Il terzino valdostano non veste la casacca bianconera da ormai cinque stagioni (sua ultima presenza nell'annata 2014-2015), ma oltre quindici anni di Juventus - tra Settore Giovanile e prima squadra - non si possono dimenticare così facilmente, specie se ci sei nato e cresciuto: "Il ricordo del primo scudetto, quello del 2012, è frutto di molte cose: quello era un gruppo che partiva da lontano, formato da giocatori che avevano tutti lo stesso tasso di motivazioni. Chi era un po' più vecchio aveva lo stimolo di concludere con qualcosa di importante, chi invece più giovane voleva lasciare subito il proprio segno nella storia del club.
Avevamo poi anche un grande allenatore, che ci ha trascinati verso la vittoria di uno scudetto, con grandi qualità motivazionale. Si tratta di un ciclo importante che è cominciato e che ha contribuito a far crescere giocatori e uomini che hanno continuato a vincere nel tempo. Giocatori come Bonucci, Chiellini e Buffon sono gli ultimi rimasti di quel gruppo e dal punto di vista dell'attaccamento alla maglia restano loro le figure centrali, in grado di trasmettere quel tipo di dna: possono cambiare i calciatori nel tempo, ma loro restano figure fondamentali in quest'ottica. Alla Juventus servono sì i giocatori di qualità, ma conta soprattutto questo: è un po' come quando si parla di fondamenta".
Tra i momenti più gloriosi vissuti alla Juventus figura certamente quella magica serata al Bernaneu del 5 novembre 2008, quando i bianconeri di Claudio Ranieri batterono il Real Madrid trascinati da una doppietta di capitan Del Piero. Tutti si ricordano della standing ovation dello stadio, ma pochi rammentano chi ha preso il suo posto: un giovanissimo Paolo De Ceglie: "C'è poco da commentare - spiega, ancora emozionato nel ricordo -: è stata una serata magica, che è poi entrata nella storia della Juventus.

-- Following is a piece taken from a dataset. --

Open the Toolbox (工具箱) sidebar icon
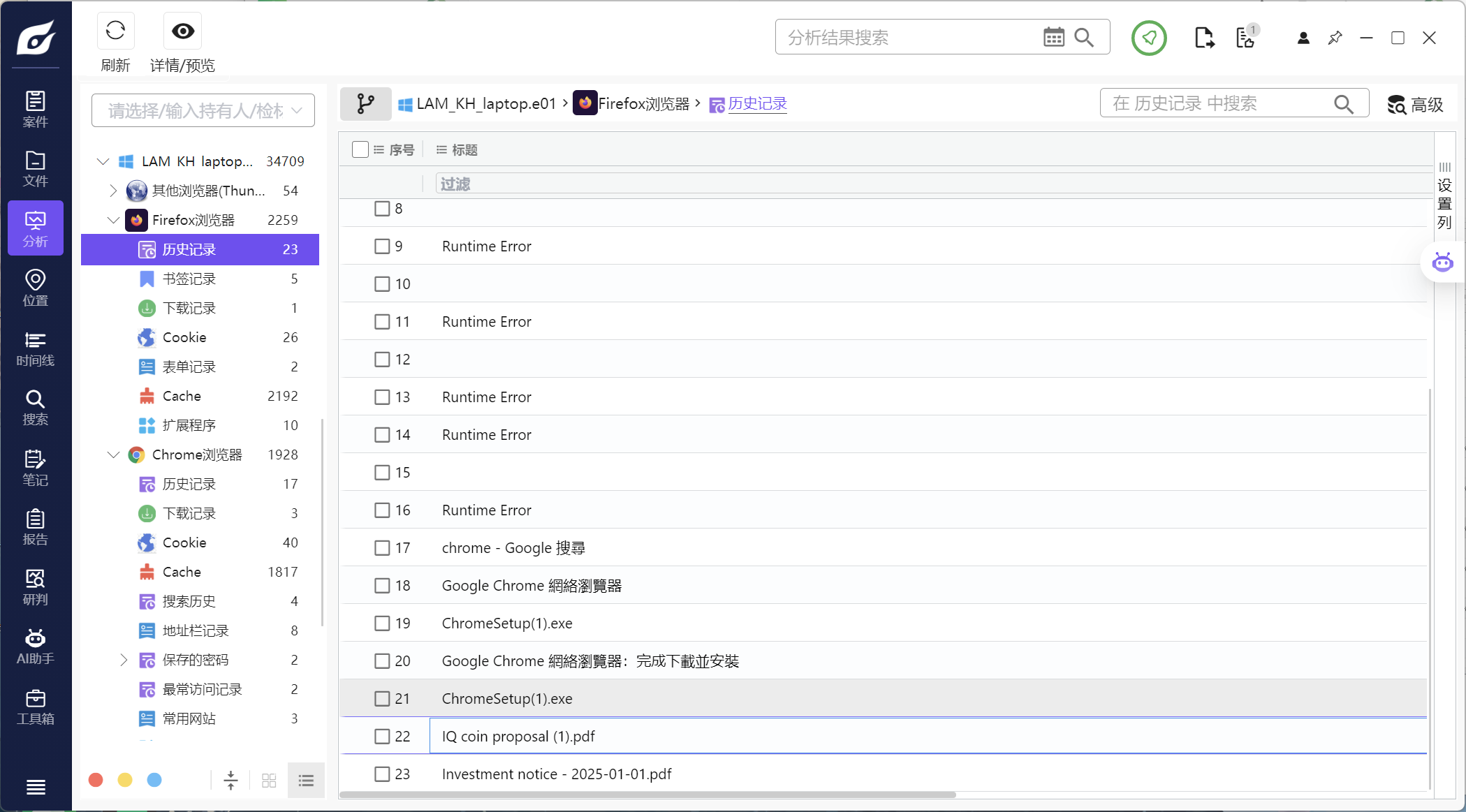This screenshot has height=812, width=1466. pyautogui.click(x=35, y=707)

In quel preciso momento del cambio non avevo realizzato a pieno, poi però con il tempo ho avuto modo di capire di più quanto sia stato unico ed emozionante quello che era accaduto: ero giovanissimo, avevo appena 21 anni e stavo entrando in uno stadio prestigiosissimo come il Bernabeu, al posto di uno dei miei più grandi idoli: Alessandro Del Piero".